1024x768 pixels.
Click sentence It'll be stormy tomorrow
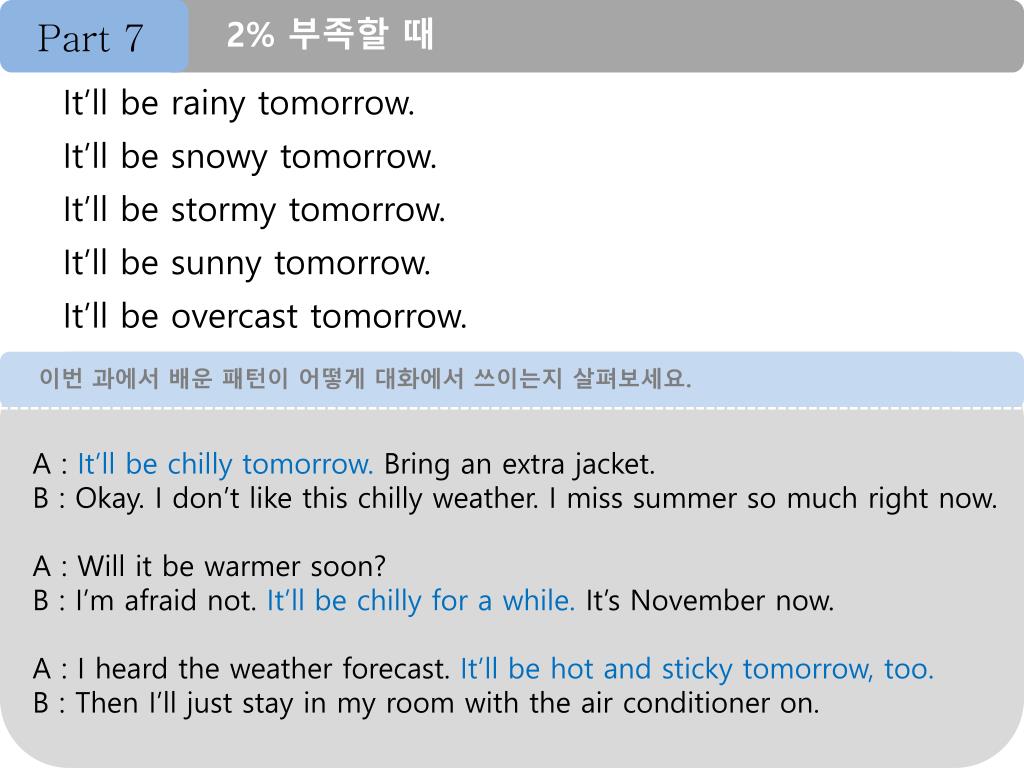pos(254,210)
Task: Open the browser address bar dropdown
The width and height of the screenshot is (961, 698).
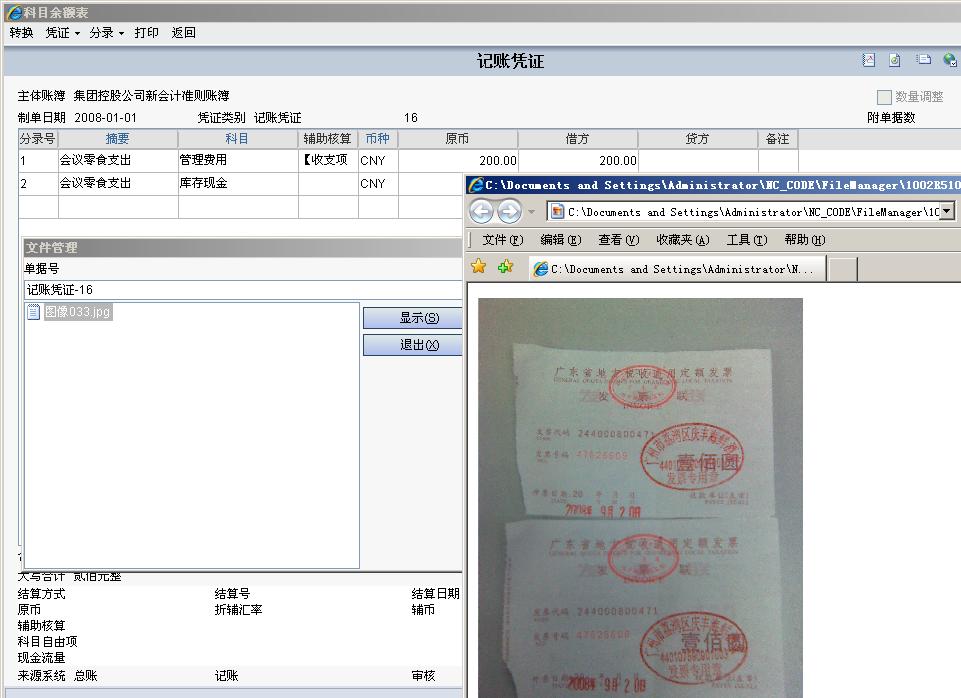Action: (x=946, y=212)
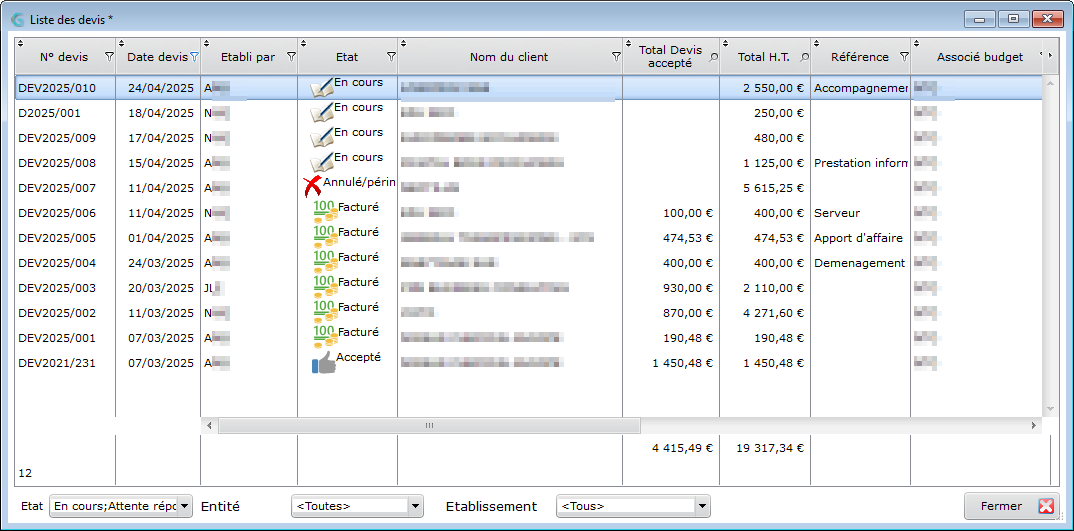Expand the Entité combo box
The width and height of the screenshot is (1074, 531).
(415, 506)
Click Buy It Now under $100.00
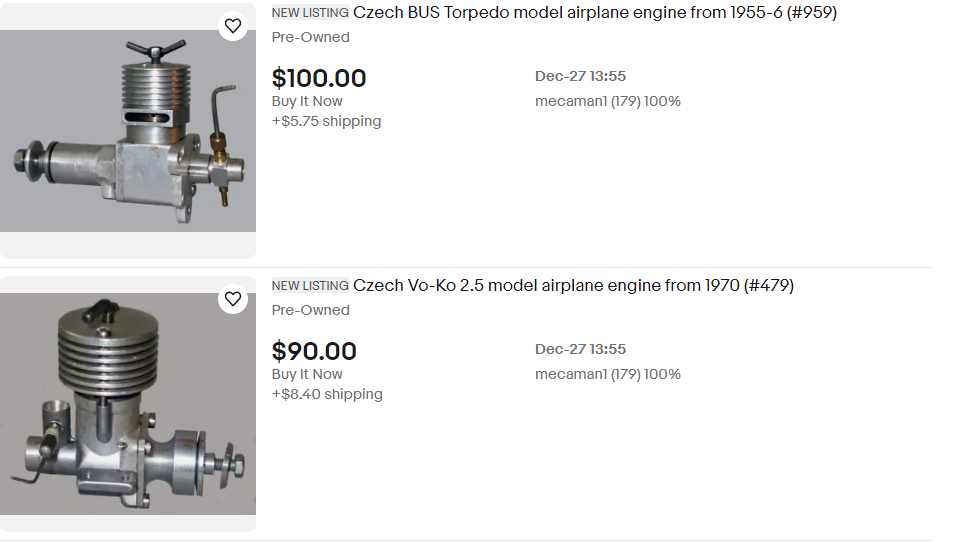 pyautogui.click(x=307, y=101)
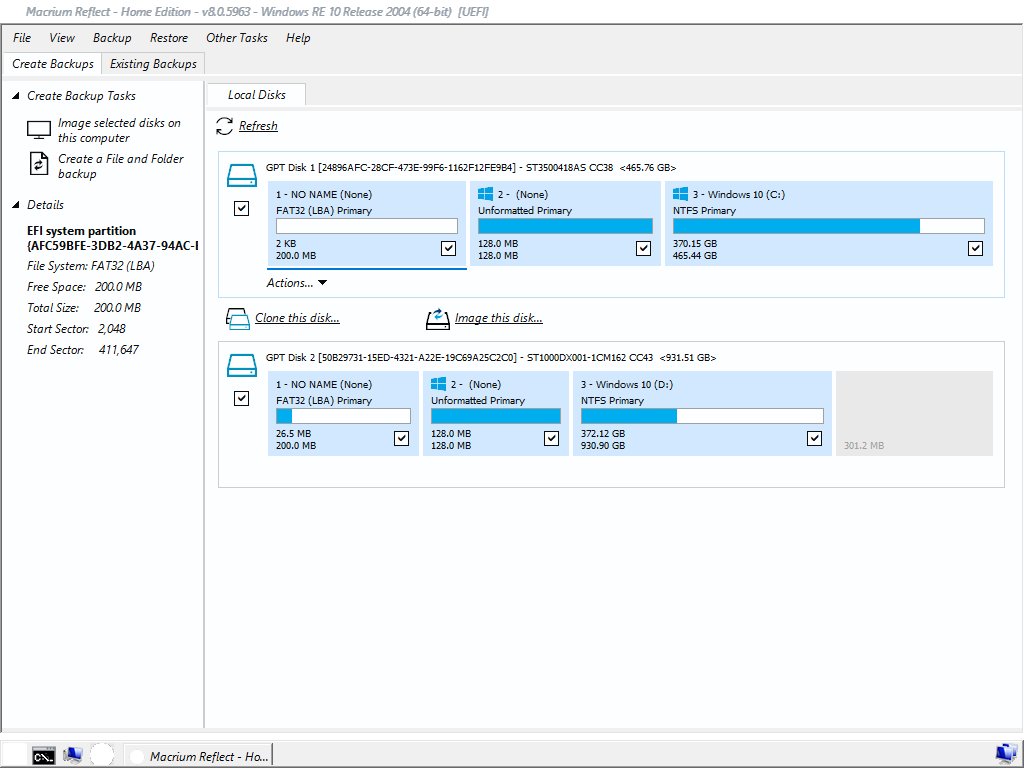Click the monitor icon for Image selected disks
This screenshot has height=768, width=1024.
point(39,130)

* **WORK ORDER**
Pictures in the records above should not be copied. Repeat everything else exactly.

* **WORKED SOLUTION**
1024x768 pixels.
Click sentence It'll be stormy tomorrow
pos(254,210)
Task: Open the browser address bar dropdown
The width and height of the screenshot is (961, 698).
Action: (x=946, y=212)
Expand the Entité combo box
The width and height of the screenshot is (1074, 531).
(415, 506)
Click Buy It Now under $100.00
 pyautogui.click(x=307, y=101)
Click the monitor icon for Image selected disks
This screenshot has height=768, width=1024.
point(39,130)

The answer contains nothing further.